Alcohol, Silence and Clandestine Bets

Vasyl Lomachenko (l) and Guillermo Rigondeaux (r) at the pre-match weigh-in. (World Boxing Org)

14ymedio bigger14ymedio, Marcelo Hernández, Havana, 11 December 2017 —  There are enough cigarette butts left in the room to “fill a truck,” says Roger. In the clandestine betting house that this 68-year-old man manages in the neighborhood of Cerro, this Saturday was the most intense day of the year with the fight between the Ukrainian Vasyl Lomachenko and the Cuban Guillermo Rigondeaux.

Silent, seasoned in illegal business operations, and a friend of more police officers than he wants to confess, Roger has been in the illicit betting business for two decades. He has a select clientele that is willing to risk their money to enjoy that tug of adrenaline from the mix of competition, convertible pesos and chance.

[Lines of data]
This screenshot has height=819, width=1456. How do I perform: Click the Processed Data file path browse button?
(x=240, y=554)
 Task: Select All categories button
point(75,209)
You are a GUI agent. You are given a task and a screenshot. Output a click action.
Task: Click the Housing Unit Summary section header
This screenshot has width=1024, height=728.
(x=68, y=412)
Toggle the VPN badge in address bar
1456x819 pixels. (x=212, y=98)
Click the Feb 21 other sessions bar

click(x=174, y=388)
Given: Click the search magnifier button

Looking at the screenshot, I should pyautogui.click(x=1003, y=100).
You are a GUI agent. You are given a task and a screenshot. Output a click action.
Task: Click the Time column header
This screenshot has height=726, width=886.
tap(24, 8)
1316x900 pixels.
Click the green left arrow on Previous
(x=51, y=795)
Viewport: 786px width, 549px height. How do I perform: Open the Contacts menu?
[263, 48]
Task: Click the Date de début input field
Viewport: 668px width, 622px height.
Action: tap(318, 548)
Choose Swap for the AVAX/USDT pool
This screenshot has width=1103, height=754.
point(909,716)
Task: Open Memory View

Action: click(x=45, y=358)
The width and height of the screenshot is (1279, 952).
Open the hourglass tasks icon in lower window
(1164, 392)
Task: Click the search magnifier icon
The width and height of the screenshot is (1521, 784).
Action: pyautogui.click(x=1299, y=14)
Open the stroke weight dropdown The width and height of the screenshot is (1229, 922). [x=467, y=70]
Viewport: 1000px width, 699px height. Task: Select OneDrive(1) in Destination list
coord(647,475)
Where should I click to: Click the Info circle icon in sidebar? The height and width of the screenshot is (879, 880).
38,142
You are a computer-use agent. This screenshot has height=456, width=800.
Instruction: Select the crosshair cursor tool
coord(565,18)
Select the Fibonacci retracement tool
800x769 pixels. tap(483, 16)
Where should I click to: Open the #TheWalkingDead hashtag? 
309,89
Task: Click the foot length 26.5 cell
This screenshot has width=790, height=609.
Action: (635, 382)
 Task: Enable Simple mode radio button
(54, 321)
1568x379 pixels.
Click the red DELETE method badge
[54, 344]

== GIVEN PROBLEM ==
According to the article on clandestine betting in Havana, how long has Roger been in the illicit betting business?

== FULL SOLUTION ==
Two decades.